I gave myself an off day yesterday. And by “off”, I mean REALLY off. Not only did I skip working out in any way, shape or form, but I ate anything I wanted. I started the morning off with a bagel and cream cheese from the caf at work and followed it up with lunch also from the caf at work. I got a roasted vegetable and hummus wrap, which, while it sounds healthy and probably is, came with a heaping side of pasta salad and I couldn’t help myself when it came to adding a big cookie to my tray for dessert. Dinner didn’t go much better, but at least I ate something from my own kitchen rather than having all 3 meals as takeout. One issue I’ve always had with food, is that when I’m having a bad day, or if I’m upset about something, food makes me feel better. I know this is not a unique situation, but the thing that keeps me coming back to this habit is that it ACTUALLY does make me feel better, before, during and after the meal.

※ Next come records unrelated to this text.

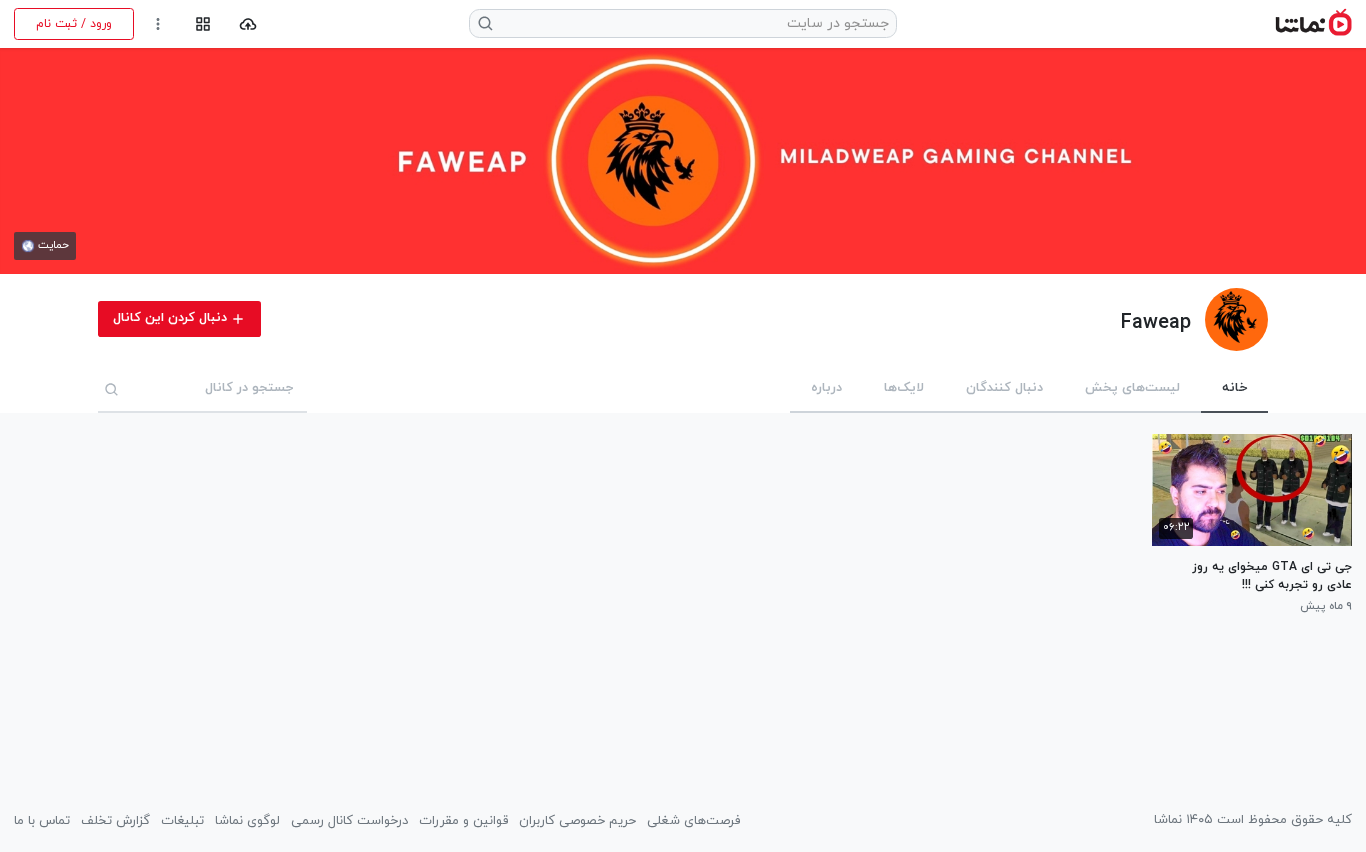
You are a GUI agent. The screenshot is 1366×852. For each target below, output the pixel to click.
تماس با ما (42, 821)
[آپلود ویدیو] (248, 24)
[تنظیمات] (158, 24)
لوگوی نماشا (247, 821)
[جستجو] (112, 389)
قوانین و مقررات (463, 821)
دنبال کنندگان (1004, 388)
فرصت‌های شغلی (693, 821)
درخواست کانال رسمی (349, 821)
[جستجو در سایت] (486, 23)
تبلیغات (182, 821)
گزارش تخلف (115, 821)
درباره (826, 388)
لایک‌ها (904, 388)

For example, if I’m at work, overwhelmed with an assignment and/or having a fight with someone, I’ll start thinking about ways I might be able to get myself out of whatever funk I’m in, and I start fantasizing about getting a favorite food item from some restaurant or going to see what the cafeteria has for lunch today… and then I’ll start looking forward to it. I don’t think it’s just the act of having food that I like that may or may not be bad for me, but it’s also the idea of: hey, this is going to shake up my routine for the day! Routine can be overwhelmingly hard to deal with sometimes when every single day consists of the same actions, the same foods, the same workouts, same, same, same, same, same. In theory, I do crave some amount of routine in my life, but it seems that whenever I’m in the depths of it, all I want is OUT. Yesterday, the food “freedom” actually did put me in a better mood and gave me more energy. But I know that I ate way more calories than I should have.

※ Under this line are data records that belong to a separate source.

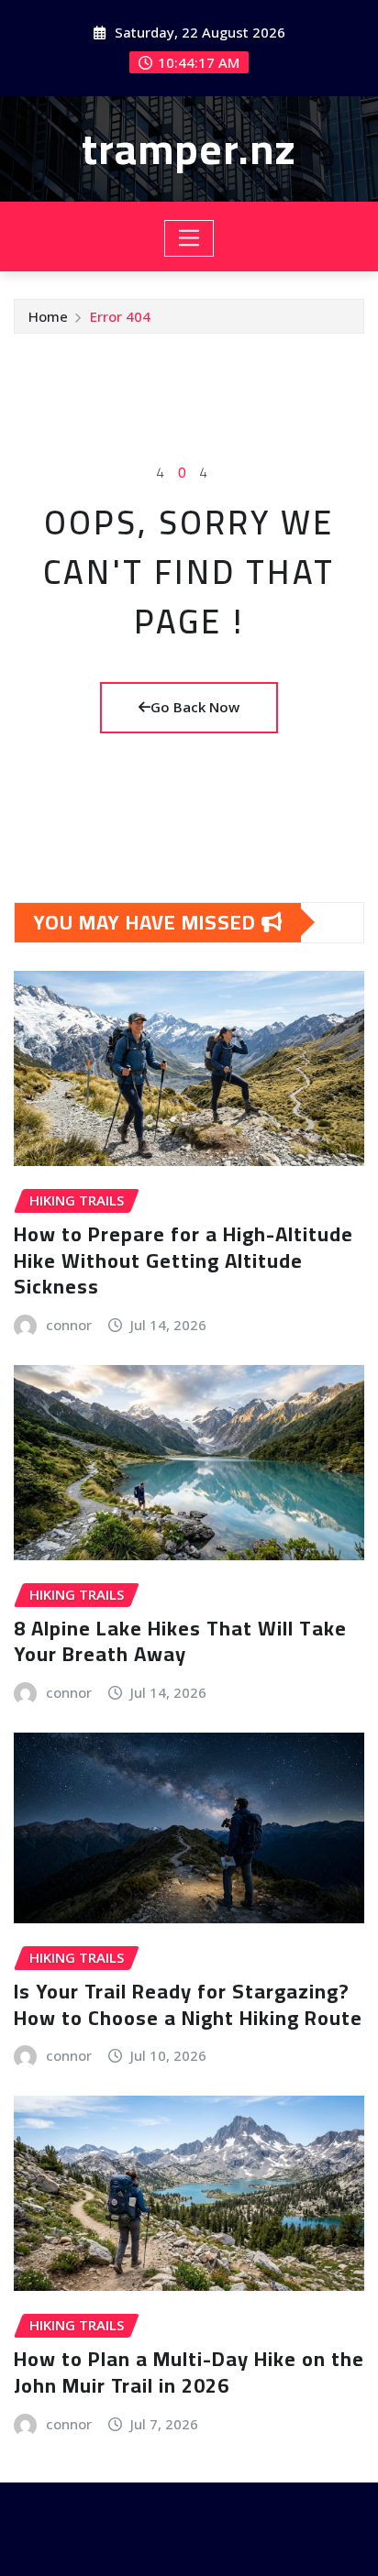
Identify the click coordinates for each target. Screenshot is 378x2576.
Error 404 (120, 316)
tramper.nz (189, 148)
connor (69, 1325)
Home (48, 316)
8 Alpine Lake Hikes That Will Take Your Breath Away (180, 1641)
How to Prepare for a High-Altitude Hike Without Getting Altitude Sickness (183, 1260)
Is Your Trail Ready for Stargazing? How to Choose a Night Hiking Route (188, 2004)
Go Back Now (194, 707)
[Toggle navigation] (189, 238)
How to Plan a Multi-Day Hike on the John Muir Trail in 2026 (189, 2372)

This mindset extends beyond food as well. As an example, whenever there is a storm approaching, whether it be snow, thunder, whatever, I always get excited. Why? Because if it’s a big enough storm, it will disrupt the routine. I’ll have a reason not to do something I’ve previously made myself believe I was obligated to do.

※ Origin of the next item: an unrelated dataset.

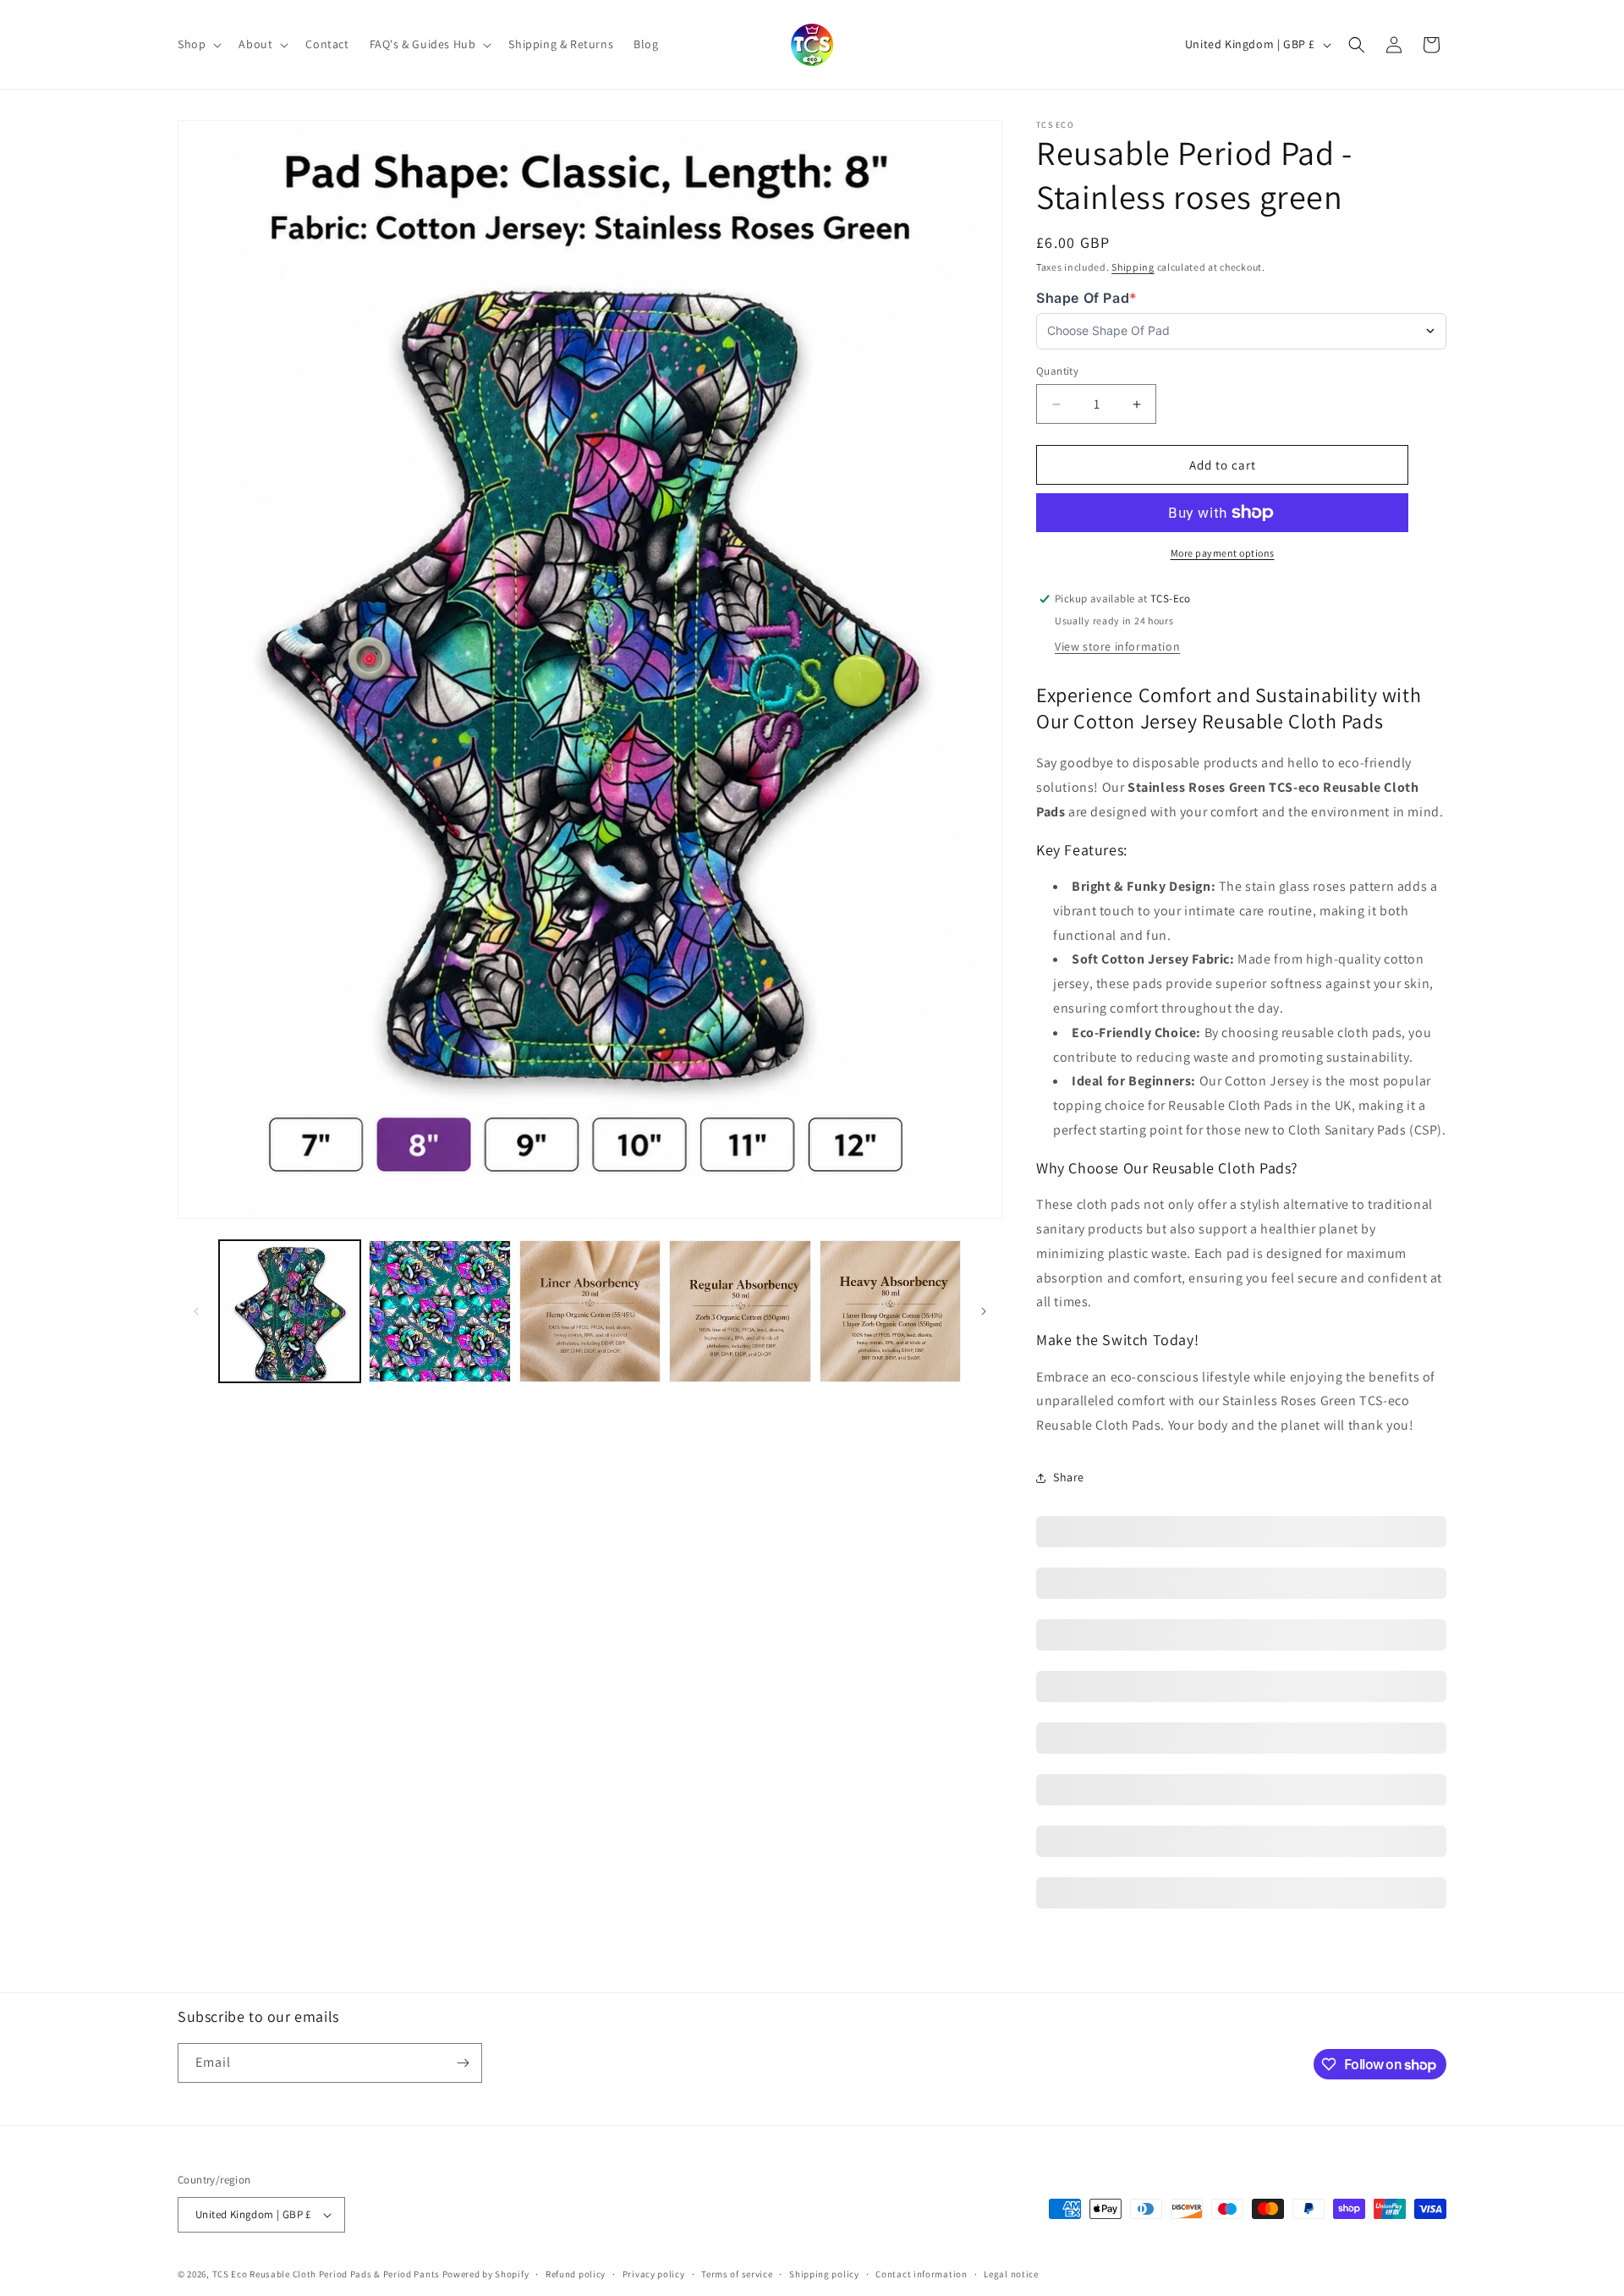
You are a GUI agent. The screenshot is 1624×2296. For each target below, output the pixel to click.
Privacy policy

I wonder if there’s any way I can find to replace the desire to do something “different” for a meal (i.e. takeout) with just doing something different in my day. A walk? An unscheduled phone call with a friend? I’ll have to think about this some more. Also, I should try and find new foods for myself that are healthy, but that are interesting and different from my current staples. Maybe a trip to Trader Joe’s is in order to take care of this.
The bottom line is: I need to find some new, exciting things to keep me interested.
Have you ever had success breaking out of routines and how did you do it? I’d love any suggestions!